The UK prime minister claimed: "There is no doubt in my mind that schools are safe," reports the Independent.
He was speaking after a series of leading education unions called for the immediate return of remote teaching for a brief period amid fears over the prevalence of the new Covid-19 strain.
But he failed to guarantee all schools, including secondaries, would reopen on 18 January as planned, stressing that the government would "continue to assess" the impact of tier 4 and tier 3 restrictions.
Johnson's comments came after the education secretary Gavin Williamson was forced into a U-turn on Friday evening, ordering all primary schools in London and areas of the south-east not to resume face-to-face teaching on Monday, in a move he described as a "last resort".
Across the rest of the country, the vast majority of primary schools will return tomorrow while secondary schools will reopen on a staggered basis, with exam year pupils returning on 11 January and others a week later.
Pressed on the BBC's Andrew Marr programme whether parents should their children back to the classrooms on Monday, Johnson rejected the unions' calls over the weekend and replied: "Yes, absolutely they should in areas where schools are open.
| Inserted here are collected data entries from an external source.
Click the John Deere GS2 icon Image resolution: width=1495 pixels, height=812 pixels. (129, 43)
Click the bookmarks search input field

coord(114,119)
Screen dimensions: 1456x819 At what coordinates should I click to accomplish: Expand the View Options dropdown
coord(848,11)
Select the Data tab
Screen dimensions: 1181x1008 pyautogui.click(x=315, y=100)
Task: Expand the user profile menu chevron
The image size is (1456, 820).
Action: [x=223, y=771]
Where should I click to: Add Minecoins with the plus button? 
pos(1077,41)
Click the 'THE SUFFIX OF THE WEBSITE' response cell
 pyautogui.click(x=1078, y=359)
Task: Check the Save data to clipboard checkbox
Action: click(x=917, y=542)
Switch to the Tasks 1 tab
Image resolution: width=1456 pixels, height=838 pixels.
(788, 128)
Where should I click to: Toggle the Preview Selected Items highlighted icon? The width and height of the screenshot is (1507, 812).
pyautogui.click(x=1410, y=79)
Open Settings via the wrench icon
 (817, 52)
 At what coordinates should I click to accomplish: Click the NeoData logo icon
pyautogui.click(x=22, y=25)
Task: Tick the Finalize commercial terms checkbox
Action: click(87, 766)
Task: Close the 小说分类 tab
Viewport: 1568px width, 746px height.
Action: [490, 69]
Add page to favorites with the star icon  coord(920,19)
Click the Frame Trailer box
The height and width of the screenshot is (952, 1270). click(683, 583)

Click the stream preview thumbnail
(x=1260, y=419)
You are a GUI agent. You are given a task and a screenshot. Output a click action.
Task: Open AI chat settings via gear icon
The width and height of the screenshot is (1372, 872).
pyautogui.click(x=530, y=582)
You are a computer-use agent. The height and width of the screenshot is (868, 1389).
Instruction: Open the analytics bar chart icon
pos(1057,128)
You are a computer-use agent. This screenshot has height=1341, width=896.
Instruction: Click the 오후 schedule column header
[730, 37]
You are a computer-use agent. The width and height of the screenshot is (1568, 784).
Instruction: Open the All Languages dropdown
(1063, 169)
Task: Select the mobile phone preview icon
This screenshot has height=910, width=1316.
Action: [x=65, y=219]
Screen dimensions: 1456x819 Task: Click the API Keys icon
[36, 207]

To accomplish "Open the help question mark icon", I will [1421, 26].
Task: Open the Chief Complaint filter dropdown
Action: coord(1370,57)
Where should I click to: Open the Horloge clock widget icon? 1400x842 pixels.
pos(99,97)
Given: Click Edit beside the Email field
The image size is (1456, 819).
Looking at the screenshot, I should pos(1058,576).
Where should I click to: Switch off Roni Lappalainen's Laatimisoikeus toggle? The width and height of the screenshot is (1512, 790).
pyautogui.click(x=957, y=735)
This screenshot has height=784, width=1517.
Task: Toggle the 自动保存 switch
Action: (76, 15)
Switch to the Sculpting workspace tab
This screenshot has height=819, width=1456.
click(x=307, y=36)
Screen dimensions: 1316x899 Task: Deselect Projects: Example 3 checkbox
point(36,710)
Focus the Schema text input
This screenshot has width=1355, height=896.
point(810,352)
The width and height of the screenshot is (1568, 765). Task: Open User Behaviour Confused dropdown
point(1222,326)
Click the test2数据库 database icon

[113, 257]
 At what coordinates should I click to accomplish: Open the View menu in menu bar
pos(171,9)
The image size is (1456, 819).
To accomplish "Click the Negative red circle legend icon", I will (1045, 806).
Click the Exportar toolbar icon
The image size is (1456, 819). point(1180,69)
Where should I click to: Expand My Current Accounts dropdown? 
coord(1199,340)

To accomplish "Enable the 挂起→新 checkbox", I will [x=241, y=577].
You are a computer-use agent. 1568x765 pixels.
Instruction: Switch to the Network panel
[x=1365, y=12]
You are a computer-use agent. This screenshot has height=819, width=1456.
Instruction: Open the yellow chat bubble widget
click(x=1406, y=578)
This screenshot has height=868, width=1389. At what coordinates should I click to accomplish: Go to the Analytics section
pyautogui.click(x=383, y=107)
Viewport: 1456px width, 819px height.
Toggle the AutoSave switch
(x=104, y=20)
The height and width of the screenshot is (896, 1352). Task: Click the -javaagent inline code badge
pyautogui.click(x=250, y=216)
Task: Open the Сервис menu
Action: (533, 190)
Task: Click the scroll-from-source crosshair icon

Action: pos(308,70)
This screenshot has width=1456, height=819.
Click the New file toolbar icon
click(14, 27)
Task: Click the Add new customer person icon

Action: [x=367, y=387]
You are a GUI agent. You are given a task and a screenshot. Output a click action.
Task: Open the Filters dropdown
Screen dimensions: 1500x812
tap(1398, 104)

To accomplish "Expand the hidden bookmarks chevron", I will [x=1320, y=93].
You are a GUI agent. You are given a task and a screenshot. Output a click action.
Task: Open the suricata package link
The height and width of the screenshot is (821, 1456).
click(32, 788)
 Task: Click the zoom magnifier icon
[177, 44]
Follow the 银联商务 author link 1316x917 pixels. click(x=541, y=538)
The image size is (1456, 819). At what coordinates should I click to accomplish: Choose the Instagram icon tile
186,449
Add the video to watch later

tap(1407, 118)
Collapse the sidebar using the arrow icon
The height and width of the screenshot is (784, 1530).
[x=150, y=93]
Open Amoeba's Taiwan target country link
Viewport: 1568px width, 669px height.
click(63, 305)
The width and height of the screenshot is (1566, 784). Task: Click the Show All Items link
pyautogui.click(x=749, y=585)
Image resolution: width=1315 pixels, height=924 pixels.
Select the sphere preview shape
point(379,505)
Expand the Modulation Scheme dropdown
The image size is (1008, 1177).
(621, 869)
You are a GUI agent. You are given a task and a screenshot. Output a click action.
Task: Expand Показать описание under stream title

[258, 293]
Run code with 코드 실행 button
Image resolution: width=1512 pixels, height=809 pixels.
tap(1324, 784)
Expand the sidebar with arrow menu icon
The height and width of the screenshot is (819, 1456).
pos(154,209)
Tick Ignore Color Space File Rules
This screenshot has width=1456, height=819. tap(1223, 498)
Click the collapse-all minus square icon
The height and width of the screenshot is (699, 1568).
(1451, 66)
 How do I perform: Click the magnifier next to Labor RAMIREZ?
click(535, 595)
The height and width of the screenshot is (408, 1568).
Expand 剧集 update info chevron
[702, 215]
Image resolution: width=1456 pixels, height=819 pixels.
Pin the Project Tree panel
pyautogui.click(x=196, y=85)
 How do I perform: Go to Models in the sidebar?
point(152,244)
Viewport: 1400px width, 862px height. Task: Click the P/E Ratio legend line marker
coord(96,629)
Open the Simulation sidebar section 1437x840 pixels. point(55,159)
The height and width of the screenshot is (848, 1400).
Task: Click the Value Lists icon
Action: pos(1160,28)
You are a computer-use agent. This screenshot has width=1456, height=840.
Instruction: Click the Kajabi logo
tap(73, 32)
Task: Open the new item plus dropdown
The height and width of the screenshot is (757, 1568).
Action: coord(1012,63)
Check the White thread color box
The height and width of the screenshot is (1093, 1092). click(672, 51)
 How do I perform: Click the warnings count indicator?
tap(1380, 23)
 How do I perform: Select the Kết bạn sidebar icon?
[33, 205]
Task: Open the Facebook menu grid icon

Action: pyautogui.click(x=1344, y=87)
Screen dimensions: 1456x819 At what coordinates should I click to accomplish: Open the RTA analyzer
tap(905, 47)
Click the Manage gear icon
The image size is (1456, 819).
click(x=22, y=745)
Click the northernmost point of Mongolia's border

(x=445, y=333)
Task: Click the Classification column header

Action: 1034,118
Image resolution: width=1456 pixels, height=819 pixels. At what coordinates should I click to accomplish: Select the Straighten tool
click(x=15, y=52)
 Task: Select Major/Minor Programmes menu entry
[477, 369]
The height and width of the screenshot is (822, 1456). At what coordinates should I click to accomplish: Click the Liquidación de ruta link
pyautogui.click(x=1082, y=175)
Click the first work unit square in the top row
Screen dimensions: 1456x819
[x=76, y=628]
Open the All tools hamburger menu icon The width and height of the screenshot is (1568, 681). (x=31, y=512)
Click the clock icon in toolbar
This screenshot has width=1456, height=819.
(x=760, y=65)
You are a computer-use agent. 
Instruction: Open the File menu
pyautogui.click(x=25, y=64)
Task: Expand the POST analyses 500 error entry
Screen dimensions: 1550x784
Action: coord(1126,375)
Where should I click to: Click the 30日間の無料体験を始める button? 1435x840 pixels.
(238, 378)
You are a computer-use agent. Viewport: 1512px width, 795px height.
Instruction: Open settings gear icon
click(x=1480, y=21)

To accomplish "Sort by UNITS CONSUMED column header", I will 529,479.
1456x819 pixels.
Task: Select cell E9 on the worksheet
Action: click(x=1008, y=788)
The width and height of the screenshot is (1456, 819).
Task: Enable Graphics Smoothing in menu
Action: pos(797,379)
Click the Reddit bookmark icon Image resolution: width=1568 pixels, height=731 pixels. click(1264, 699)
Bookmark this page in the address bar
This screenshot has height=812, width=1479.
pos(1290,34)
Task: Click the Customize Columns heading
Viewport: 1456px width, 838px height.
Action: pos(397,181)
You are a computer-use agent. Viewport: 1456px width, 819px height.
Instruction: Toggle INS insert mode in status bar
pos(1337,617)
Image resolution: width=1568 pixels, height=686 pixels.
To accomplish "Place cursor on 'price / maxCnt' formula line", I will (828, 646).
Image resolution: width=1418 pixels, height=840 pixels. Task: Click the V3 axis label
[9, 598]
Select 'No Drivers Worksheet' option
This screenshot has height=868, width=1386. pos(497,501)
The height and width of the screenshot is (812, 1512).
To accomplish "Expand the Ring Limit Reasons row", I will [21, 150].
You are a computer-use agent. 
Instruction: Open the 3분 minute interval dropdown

Schools are safe. It is very, very important to stress that.The risk to kids, to young people is really very, very small indeed.The risk to staff is very small."
He added: "I would advise all parents thinking about want to do, look at where your area is, overwhelmingly you'll be in a part of the country where primary schools tomorrow will be open."
"I understand people's frustrations, I understand people's anxieties but there is no doubt in my mind that schools are safe and that education is a priority."
Confirmed cases of Covid-19 were higher than 50,000 for the fifth consecutive day when UK figures released on Saturday showed a record-high of 57,725 lab-confirmed cases and further 445 deaths within 28 days of a positive test.